At first glance, Meta seems like a consumer company. Its ubiquitous nature, whether in the form of a mobile application or website that opens in your web browser, goes unquestioned.
Facebook is as natural in our lives as water.
If you lose access to the latter, you won’t survive for long! Reliable access to water requires the necessary infrastructure for a society to run.
But what happens if you get disconnected from the former?
For example, the Russian government banned Meta from operating in Russia during the beginning of the two-year Russian-Ukraine conflict.
Another major disconnection taking place was Apple Pay and Google Pay ceased working in the immediate days after Russia invaded Ukraine.
It makes me think that Meta, Apple, Google, X, and many other consumer technologies we depend on are essential communication infrastructures in today’s modern society.
I only realized this recently after viewing tech through a geopolitical lens.
One could argue that social media companies became essential infrastructure during the Arab Spring revolutions of the early 2010s in the Middle East.
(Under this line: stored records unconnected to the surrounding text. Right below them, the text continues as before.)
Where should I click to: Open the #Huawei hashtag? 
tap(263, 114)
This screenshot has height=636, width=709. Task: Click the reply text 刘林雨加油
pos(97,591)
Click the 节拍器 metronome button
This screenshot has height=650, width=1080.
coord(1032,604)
These revolutions mainly started online on Facebook and Twitter and then happened offline, as people used the former to coordinate protests in person.
Individuals depended on these technologies to exercise their rights and make their voices heard against their various governments.
As software from Meta (Facebook) and X (Twitter) became ubiquitous in the early ‘10s, it’s important to note that they were seen as neutral platforms, that is, these technologies did not come with any geopolitical baggage that may favor one country’s interests over another.
Why is this all now so important? There are a couple of takeaways and questions:
I used to believe that the evolution of software from feature to product to platform to infrastructure was only a journey that enterprise startups could travel.
In light of my new perspective, it’s clear that consumer firms like Meta and X have also traversed that path as they grew. It’s not enough to be a platform business; all startups should aim to become the essential infrastructure needed to run individual lives and collective society at the most basic level.In this current era of intense geopolitics, will software, especially from Western countries, continue to be seen as a neutral technology by the rest of the world? If not, could we see the rise of more indigenous tech ecosystems that will compete with global firms like Meta and X as a matter of national sovereignty?
Does software enhance or restrict a nation’s sovereignty in today’s globalized world?
I’ll try to answer these questions in follow-up posts. Maybe Elon Musk is correct in saying that X is now the “de facto public town square.”